Representing San Jose's younger generation of Tricarico ancestry is Dr. Christine (Cree) Guardino, who recently established her chiropractic office on Meridian Avenue. The young Doctor keeps in touch with her family roots by visiting the town of her ancestors. On a recent sojourn to Tricarico, Italy, she looked up her great, great uncle who is 95 years old and still living in the same house where he was born. He's a testament to the little town’s uncomplicated and unwavering lifestyle.

 

Today, Silicon Valley’s property values have skyrocketed. The land that our fathers bought for a few thousand dollars, is now valued in the millions.

 

Interstate 280, which opened in 1972 in the Meridian Avenue location created real estate opportunities but also broke up a way of life as ranchers subdivided lots and moved away. Curci Drive, located off meridian Avenue, was named for the Jim Curci family, early Tricarico immigrants, whose large cheery orchard once flourished on the acreage.

 

The heritage and traditions of the little village of Tricarico, who gave so many of its people to our valley, continues to endure in the Willow Glen community.
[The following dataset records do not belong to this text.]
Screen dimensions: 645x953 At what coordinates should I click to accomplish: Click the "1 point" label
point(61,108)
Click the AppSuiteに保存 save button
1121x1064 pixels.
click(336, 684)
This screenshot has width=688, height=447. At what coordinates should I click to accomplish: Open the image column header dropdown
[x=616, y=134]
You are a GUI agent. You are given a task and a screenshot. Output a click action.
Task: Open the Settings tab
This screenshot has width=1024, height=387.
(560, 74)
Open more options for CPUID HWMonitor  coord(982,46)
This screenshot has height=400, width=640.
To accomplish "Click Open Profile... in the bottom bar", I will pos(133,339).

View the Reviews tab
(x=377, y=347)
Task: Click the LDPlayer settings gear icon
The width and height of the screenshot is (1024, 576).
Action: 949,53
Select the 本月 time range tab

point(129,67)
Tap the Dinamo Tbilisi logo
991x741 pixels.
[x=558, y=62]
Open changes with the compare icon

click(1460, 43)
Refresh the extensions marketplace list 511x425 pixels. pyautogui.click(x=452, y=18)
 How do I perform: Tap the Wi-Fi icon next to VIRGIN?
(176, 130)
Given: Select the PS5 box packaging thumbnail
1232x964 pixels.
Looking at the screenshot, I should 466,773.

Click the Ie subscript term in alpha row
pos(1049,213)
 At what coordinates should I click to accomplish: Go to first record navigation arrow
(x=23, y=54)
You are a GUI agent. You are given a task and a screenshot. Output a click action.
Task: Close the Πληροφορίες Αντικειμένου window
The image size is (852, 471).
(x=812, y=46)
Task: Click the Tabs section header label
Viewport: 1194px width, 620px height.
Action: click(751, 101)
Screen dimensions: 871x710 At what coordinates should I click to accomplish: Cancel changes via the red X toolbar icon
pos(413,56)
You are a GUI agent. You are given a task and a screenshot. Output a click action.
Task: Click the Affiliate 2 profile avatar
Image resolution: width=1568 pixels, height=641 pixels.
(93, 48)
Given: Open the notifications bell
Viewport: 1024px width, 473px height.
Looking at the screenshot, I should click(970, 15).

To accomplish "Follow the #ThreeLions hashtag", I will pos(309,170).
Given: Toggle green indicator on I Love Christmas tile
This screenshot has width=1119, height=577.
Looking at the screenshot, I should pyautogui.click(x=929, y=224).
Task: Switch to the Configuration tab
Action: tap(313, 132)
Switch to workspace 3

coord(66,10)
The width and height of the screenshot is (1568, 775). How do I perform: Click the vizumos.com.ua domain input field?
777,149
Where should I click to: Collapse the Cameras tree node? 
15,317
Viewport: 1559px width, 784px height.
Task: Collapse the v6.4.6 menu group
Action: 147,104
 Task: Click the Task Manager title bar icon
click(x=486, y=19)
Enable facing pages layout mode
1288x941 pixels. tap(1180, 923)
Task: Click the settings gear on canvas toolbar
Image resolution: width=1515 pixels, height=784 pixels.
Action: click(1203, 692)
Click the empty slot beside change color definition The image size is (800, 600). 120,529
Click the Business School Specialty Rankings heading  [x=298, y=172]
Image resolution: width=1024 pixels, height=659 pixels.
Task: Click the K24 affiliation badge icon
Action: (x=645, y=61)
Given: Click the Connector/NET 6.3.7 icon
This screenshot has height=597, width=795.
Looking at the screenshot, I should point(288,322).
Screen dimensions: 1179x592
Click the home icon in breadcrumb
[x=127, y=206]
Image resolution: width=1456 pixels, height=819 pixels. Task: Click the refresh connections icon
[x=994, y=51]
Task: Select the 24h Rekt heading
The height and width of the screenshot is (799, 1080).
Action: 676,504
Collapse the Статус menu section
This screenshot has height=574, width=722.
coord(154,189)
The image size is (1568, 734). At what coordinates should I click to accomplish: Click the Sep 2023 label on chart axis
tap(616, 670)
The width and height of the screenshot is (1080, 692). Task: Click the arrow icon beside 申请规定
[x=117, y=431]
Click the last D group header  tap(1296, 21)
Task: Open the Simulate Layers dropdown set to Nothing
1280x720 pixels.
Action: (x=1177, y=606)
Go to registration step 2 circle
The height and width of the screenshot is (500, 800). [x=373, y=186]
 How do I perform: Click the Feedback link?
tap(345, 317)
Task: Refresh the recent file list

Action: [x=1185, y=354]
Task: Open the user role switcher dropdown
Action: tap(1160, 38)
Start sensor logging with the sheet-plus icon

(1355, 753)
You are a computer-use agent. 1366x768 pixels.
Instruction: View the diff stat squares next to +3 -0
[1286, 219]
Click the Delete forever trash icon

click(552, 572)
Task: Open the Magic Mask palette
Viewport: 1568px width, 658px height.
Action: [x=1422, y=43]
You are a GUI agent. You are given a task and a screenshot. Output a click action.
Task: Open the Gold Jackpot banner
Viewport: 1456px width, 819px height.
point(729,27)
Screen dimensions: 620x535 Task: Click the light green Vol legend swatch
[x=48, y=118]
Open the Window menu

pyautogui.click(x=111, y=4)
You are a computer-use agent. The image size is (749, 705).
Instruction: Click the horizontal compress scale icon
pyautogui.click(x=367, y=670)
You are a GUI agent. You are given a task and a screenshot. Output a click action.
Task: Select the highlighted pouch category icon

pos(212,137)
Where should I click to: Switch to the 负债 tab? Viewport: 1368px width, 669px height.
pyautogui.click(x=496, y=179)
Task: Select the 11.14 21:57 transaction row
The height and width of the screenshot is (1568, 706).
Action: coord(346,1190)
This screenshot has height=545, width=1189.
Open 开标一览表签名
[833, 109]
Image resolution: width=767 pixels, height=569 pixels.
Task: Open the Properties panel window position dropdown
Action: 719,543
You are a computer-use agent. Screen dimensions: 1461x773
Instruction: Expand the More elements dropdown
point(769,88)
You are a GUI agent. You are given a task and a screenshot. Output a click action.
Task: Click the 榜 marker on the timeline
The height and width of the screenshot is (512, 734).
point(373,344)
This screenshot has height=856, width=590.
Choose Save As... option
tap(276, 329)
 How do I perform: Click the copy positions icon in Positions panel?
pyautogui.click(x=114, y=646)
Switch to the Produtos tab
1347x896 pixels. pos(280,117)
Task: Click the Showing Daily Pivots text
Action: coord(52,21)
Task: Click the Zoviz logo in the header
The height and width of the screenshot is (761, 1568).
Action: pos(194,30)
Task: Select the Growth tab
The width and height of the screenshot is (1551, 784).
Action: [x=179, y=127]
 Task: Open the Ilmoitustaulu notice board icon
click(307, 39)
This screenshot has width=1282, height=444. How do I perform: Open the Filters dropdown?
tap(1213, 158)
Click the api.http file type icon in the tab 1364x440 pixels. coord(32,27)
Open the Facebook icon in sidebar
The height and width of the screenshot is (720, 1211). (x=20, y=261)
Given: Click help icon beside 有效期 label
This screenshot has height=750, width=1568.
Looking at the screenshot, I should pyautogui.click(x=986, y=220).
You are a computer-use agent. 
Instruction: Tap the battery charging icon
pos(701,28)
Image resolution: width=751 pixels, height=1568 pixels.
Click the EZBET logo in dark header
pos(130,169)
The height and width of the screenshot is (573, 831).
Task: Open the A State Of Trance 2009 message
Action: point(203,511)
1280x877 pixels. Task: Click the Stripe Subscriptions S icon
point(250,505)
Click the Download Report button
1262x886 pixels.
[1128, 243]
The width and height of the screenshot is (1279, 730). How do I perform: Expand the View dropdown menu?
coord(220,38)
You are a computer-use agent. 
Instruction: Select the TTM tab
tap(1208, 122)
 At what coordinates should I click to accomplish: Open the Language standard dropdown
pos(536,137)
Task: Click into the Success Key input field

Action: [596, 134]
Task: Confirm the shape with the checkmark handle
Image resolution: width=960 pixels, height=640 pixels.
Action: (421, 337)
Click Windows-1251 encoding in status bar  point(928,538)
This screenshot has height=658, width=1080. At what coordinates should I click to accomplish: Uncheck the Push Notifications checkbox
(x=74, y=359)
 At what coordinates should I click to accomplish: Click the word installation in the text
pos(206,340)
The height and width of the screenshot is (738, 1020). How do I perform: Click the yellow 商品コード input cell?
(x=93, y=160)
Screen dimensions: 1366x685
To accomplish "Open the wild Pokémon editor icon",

Joe Antuzzi is the current president of the Tricarico Men's club, which originated in 1934. Chris Francisco is the President of "The Maria Di Fonti Ladies’ Club" which originated in 1945, and holds monthly meetings and social activities in Willow Glen. 

 

Chris Francisco, a 45-year member of the Ladies’ Club, boasts four generations of family participating in the Tricarico Men's Club.

 

"We've always been a close knit people,” Chris says of her family and friends, "attending the same social club together has a lot to do with that.”

 

"Too often, today's families sit down in front of a computer or TV set—no interaction," sighs Chris with chagrin. "They look into a screen when they should be looking into someone's eyes. Through the club, we've tried to give our sons, and our grandchildren, a little of the closeness and way of life we had as kids. Lots of family, lots of love."   

 

To these early settlers of the valley, whose family's made that long trek across the sea from their little village of Tricarico, the valley of the heart's delight was more than a mere slogan; it was a state of mind.

 

The Silicon Valley is known the world over now for its microchip production. But longtime valley residents look back fondly to a time when a "mouse" was something the cat dragged home, a "window" was for looking through, a "menu" was something we ordered from in a restaurant, a “disk” was pulled behind Papa's tractor and a "chip" was something a cow left behind.